Elections

Gabon : les législatives boycottées par Jean Ping

Le président gabonais Ali Bongo vote aux législatives et municipales à Libreville, le 6 octobre 2018. © Joel TATOU / AFP

Les Gabonais participaient samedi dans le calme à des législatives et municipales boycottées par l'opposant Jean Ping qui se proclame toujours "président élu", deux ans après la victoire du président Ali Bongo Ondimba à la présidentielle, marquée par la violence et la contestation.

Ces législatives et municipales, reportées trois fois, sont les premières élections nationales depuis les violences meurtrières de la présidentielle de 2016, liées à la victoire du président Ali Bongo face à Jean Ping.

« Comme tout Gabonais, je viens accomplir mon devoir civique, tout ce que je souhaite c’est que tout se déroule dans de bonnes conditions », a déclaré M. Bongo après avoir voté à Libreville.

Au pouvoir depuis 2009, il a succédé à son père Omar Bongo Ondimba, décédé cette année-là après avoir dirigé le Gabon depuis 1967.

À Libreville, par un temps maussade, Stanislas Bidoubi, un commerçant de 53 ans, a affirmé qu’il votait pour un parti d’opposition. « Je veux qu’il y ait l’alternance dans mon pays », dit-il.

« Je vote pour le parti au pouvoir, car aujourd’hui il y a des réformes qui font mal, mais c’est pour le bien de la population », explique Rodrigue Taika, un fonctionnaire de 34 ans, en référence à de récentes mesures d’austérité.

Alors que le taux de participation est généralement bas aux élections gabonaises, des files d’attentes se sont formées dans des bureaux visités par l’AFP, notamment en centre-ville.

Même si « dans tous les votes en Afrique il y a des ‘trucages’, en tant que citoyenne gabonaise, je préfère aller voter », dit Rainatou Wagne, 52 ans, commerçante. « Je n’ai jamais manqué une élection », affirme-t-elle.

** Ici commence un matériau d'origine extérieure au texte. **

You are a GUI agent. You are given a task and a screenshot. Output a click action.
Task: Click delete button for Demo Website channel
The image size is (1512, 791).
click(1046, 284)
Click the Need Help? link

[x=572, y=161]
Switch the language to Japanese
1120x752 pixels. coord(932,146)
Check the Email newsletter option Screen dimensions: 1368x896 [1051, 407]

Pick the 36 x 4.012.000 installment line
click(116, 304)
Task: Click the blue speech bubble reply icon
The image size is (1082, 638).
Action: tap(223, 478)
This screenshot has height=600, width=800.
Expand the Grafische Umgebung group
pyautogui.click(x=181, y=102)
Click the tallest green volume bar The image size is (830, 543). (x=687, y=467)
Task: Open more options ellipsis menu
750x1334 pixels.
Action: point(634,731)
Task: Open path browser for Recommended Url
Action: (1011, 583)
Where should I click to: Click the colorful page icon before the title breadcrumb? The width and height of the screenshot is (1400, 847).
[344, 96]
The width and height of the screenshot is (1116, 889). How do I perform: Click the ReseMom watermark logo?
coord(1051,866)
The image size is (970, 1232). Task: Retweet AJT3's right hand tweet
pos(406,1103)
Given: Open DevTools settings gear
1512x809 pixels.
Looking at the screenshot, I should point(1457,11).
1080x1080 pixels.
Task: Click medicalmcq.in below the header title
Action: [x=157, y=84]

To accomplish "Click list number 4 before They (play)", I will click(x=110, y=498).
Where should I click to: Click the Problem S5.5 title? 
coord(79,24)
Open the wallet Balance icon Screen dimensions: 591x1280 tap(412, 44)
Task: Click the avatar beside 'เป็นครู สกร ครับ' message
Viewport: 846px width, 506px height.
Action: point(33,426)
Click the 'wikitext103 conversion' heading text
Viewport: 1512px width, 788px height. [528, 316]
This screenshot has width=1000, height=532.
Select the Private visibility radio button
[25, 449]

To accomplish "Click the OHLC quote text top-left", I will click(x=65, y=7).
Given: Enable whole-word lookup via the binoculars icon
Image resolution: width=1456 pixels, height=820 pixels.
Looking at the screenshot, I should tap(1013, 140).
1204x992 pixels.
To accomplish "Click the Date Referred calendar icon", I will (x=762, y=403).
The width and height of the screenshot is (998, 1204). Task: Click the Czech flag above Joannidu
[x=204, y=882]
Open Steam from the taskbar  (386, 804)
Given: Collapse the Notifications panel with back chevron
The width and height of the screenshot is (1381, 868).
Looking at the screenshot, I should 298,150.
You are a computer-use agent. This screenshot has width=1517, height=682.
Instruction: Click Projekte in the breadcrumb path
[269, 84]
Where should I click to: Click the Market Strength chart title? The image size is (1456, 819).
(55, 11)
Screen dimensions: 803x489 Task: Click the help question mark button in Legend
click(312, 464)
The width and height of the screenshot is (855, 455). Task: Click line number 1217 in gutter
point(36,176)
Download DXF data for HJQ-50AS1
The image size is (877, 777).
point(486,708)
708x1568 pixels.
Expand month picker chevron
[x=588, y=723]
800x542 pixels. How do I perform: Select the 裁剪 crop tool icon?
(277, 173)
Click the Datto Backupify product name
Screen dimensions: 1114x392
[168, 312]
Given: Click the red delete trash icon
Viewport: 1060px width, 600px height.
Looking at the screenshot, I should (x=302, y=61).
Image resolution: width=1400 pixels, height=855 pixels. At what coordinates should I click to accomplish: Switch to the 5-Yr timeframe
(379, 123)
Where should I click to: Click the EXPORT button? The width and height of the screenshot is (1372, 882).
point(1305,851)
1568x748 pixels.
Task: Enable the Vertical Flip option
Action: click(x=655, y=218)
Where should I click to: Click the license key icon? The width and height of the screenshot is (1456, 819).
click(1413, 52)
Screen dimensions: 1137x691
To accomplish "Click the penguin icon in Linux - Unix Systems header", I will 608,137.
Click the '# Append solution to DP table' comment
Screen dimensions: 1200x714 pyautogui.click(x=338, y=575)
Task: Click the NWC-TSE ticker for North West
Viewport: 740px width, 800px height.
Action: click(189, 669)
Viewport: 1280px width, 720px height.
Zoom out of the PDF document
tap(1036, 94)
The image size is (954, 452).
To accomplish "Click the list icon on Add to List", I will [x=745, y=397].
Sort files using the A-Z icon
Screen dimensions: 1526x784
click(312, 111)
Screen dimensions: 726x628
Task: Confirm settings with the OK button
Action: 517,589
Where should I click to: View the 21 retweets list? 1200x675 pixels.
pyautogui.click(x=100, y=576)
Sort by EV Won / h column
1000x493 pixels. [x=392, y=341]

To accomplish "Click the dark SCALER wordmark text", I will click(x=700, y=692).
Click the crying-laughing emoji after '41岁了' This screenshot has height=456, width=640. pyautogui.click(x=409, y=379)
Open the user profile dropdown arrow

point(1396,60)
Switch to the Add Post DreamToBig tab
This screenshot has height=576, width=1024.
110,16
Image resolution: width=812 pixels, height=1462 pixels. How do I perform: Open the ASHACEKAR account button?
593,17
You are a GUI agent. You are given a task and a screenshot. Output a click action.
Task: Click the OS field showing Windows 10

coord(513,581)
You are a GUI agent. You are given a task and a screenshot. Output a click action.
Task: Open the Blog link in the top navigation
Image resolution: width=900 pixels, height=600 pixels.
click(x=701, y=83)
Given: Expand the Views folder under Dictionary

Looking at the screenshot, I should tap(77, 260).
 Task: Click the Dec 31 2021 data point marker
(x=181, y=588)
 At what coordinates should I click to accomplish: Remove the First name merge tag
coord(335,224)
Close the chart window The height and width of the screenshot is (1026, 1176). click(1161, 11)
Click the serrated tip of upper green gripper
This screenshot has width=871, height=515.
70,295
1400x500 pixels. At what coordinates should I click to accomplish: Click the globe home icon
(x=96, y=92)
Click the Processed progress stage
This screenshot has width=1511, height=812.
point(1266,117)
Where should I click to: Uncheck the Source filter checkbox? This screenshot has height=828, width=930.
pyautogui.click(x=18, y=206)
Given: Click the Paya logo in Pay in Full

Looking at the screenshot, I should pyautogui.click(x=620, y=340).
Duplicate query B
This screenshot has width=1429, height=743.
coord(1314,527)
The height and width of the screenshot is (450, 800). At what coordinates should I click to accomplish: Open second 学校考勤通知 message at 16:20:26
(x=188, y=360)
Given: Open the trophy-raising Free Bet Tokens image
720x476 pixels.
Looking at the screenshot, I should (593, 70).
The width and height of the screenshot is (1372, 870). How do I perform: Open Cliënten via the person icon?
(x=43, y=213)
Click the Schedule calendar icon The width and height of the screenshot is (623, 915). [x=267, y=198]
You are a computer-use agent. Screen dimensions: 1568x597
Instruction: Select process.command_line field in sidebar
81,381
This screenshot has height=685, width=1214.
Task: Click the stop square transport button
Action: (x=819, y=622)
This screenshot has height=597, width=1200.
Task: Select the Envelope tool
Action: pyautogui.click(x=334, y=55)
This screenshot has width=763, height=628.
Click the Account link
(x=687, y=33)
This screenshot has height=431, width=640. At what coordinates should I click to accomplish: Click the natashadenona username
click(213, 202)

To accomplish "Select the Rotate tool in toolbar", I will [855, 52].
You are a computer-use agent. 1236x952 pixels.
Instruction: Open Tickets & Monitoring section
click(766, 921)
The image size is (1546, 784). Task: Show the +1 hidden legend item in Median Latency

Sur les réseaux sociaux, des Gabonais ont fait part de leur grand scepticisme quant à ces élections auxquelles ils n’entendent pas participer.

« Je n’irai pas voter car le processus électoral est biaisé, les dés sont pipés », écrit ainsi Samy Maghoumbou, enseignant, sur Whatsapp. « On sait déjà qui a gagné d’avance, donc ça ne sert à rien de faire semblant », ajoute-t-il.

Face a une opposition divisée, le Parti démocratique gabonais (PDG) du président Bongo Ondimba, part favori.

Parti « revitalisé »

Rose-Christiane Ossouka Raponda, maire de Libreville et candidate du PDG, affirme que dans ce parti, « tout a été régénéré, revitalisé, et c’est cet engouement là qui fait que le PDG reste le plus solide, le plus puissant, le plus fort de notre pays ».

Premier parti gabonais, le PDG rassemble plus de 2.000 adhérents et bénéficie de ses connexions dans l’administration et il lui arrive de mobiliser les moyens de l’Etat en sa faveur.

Jean Ping, rival malheureux d’Ali Bongo à la présidentielle de 2016, n’a jamais reconnu sa réélection qualifiée de « frauduleuse » et se proclame toujours « président élu ». Très discret depuis sa défaite, il a décidé de boycotter le vote de samedi.

Mais une majorité d’opposants et leurs partis ont décidé d’y participer. Parmi eux, certains sont membres de partis d’opposition présents au gouvernement, d’autres sont d’ex-caciques du PDG, passés dans l’opposition.

Des candidats d’opposition ont dénoncé dès samedi des irrégularités, comme l’absence de listes d’émargement dans des bureaux, l’accès refusé à leurs représentants, « l’achat » de votes.

Dans la province du Haut Ogooué, fief de la famille Bongo, trois candidats d’opposition ont préféré se retirer de la course après avoir, affirment-ils, constaté des irrégularités.

« Les processus électoraux sont toujours biaisés » au Gabon, selon le politologue gabonais Wilson Andre Ndombet. La fraude « multiple » va de « l’achat des membres des bureaux de vote au bourrage des urnes », plutôt « en faveur du pouvoir ».

Les 680.000 électeurs appelés à voter doivent désigner leurs 143 représentants à l’Assemblée nationale, ainsi que dans les assemblées des villes et provinces.

Ces élections sont organisées par le Centre gabonais des élections (CGE) et observées par une mission de l’Union africaine (UA).

Les premiers résultats doivent être envoyés dès samedi soir au CGE pour une proclamation définitive dans les prochains jours.